YOUR INSTRUCTIONS: Take each line of the entries below that contains "computer" and copy it.

*** Block opens ***

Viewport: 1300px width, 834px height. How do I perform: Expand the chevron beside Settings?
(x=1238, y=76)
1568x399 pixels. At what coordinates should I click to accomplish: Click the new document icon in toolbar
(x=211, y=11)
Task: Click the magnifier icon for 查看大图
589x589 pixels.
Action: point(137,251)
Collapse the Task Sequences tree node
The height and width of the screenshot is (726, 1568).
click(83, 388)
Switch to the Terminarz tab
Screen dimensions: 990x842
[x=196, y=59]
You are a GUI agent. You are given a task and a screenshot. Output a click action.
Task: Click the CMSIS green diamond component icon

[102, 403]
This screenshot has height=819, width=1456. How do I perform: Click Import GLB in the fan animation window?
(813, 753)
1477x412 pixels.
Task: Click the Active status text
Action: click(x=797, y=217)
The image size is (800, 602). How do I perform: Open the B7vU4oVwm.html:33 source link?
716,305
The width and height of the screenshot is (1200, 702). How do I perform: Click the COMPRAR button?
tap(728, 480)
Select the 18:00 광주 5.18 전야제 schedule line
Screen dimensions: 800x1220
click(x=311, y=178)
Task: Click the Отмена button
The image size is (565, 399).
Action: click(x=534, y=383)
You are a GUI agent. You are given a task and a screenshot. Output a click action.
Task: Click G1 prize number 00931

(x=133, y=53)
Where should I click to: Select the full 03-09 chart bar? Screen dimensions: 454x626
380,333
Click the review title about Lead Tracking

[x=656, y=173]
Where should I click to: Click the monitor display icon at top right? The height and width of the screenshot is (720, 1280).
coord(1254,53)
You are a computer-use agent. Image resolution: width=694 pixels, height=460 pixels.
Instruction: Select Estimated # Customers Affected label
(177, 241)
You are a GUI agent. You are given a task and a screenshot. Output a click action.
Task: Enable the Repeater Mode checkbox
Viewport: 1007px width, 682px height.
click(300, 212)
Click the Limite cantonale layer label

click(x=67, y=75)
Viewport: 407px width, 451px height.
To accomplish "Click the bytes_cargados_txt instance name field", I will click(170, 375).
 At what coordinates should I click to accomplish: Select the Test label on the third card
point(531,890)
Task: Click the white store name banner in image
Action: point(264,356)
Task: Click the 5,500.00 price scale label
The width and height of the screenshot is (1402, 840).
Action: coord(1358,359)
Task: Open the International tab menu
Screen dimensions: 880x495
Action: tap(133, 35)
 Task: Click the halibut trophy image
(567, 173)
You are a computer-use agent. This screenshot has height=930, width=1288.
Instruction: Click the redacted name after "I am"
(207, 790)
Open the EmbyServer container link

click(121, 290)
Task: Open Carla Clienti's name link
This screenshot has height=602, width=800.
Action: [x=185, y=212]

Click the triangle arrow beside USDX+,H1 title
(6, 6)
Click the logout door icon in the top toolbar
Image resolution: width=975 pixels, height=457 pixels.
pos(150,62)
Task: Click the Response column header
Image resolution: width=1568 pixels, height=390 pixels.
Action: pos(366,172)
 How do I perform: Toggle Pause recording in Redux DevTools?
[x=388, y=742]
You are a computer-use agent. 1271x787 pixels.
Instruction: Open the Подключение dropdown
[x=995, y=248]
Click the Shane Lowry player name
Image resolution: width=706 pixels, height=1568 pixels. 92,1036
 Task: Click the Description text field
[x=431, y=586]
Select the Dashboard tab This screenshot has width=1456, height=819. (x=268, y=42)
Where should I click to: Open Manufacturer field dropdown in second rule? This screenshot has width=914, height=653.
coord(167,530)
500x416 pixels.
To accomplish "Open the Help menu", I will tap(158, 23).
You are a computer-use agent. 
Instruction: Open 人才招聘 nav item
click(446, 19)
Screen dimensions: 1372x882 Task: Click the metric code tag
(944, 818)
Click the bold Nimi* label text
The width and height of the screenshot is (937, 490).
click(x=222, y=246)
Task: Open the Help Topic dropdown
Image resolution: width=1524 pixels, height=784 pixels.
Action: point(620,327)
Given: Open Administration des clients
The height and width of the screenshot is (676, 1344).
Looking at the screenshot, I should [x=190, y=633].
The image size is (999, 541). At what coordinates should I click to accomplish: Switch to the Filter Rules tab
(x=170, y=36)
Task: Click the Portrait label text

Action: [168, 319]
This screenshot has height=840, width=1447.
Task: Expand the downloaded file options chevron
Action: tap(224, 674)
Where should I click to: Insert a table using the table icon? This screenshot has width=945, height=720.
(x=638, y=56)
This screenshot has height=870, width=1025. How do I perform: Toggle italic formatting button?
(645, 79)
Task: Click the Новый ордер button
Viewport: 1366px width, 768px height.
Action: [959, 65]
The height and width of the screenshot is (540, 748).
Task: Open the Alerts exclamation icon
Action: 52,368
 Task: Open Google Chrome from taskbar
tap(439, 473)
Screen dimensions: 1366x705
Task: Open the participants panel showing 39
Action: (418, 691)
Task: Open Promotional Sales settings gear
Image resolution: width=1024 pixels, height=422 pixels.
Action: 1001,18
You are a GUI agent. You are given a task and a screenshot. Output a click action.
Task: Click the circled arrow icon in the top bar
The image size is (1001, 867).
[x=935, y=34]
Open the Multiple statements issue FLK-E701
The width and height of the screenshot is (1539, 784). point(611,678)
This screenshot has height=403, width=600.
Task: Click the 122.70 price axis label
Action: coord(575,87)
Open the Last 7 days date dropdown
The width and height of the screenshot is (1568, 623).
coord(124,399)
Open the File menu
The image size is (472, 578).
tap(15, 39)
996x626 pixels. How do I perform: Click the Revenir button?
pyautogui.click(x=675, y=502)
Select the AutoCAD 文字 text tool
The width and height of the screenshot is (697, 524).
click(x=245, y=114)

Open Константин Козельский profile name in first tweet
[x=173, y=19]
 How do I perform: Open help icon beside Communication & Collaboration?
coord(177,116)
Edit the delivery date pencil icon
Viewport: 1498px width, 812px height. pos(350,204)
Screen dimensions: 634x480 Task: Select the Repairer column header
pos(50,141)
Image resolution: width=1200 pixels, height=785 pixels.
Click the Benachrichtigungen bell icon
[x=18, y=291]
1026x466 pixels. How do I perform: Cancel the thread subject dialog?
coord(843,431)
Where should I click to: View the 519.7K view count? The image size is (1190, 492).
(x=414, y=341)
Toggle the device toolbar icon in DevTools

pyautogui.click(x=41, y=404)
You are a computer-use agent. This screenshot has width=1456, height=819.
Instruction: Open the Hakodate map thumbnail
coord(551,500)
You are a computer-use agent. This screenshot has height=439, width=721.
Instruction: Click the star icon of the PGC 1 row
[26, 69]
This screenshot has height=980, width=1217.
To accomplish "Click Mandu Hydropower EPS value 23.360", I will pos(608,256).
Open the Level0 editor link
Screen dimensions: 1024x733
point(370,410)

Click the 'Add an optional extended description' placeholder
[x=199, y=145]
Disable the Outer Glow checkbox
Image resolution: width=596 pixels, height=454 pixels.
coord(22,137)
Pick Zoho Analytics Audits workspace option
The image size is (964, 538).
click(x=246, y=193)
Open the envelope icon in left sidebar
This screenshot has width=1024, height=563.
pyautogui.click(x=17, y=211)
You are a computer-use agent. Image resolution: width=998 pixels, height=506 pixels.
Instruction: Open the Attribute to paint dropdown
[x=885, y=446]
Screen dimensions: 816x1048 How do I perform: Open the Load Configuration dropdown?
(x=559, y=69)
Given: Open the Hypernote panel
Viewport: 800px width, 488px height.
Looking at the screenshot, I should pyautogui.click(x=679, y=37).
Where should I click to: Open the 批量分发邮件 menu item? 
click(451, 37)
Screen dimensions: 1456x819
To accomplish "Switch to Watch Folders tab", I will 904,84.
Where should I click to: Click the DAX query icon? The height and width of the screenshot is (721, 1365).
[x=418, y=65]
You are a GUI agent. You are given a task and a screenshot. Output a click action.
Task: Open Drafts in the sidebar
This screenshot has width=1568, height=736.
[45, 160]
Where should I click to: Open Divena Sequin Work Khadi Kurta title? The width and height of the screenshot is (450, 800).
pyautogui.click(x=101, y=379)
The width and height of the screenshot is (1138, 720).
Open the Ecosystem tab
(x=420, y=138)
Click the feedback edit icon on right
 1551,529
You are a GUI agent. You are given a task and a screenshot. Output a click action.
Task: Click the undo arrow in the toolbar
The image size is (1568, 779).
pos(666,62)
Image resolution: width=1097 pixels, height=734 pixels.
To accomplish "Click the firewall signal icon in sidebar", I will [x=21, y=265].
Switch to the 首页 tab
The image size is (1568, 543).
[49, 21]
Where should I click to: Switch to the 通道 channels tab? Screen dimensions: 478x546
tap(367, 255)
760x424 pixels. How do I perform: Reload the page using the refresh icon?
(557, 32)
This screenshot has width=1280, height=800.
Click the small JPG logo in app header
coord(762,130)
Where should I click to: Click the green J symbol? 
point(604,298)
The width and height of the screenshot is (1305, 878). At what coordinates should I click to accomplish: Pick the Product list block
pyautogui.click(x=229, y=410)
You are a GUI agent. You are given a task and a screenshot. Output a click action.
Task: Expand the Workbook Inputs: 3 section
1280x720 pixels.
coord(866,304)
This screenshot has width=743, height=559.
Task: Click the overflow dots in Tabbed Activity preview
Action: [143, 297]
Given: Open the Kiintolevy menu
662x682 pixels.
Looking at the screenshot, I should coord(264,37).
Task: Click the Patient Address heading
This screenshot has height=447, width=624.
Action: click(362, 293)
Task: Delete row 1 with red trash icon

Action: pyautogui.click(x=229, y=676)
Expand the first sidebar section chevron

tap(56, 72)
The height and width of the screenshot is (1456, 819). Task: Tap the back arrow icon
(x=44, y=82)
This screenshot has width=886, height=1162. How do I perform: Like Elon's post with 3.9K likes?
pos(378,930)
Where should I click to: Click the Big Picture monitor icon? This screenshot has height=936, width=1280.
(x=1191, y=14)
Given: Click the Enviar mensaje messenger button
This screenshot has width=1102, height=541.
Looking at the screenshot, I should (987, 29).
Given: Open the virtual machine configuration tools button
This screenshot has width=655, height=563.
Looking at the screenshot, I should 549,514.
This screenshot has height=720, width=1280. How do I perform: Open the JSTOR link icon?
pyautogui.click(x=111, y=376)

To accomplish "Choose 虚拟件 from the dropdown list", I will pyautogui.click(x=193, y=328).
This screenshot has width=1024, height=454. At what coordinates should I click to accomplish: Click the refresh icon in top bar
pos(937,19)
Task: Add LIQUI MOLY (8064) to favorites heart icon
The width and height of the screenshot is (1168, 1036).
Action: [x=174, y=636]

*** Block closes ***

SOLVED EXERCISE:
You are a computer-use agent. Image resolution: width=694 pixels, height=460 pixels.
You are a computer-use agent. This screenshot has height=930, width=1288.
You are a computer-use agent. 1271x787 pixels.
You are a computer-use agent. 
You are a computer-use agent. This screenshot has width=1456, height=819.
You are a computer-use agent. This screenshot has height=439, width=721.
You are a computer-use agent. Image resolution: width=998 pixels, height=506 pixels.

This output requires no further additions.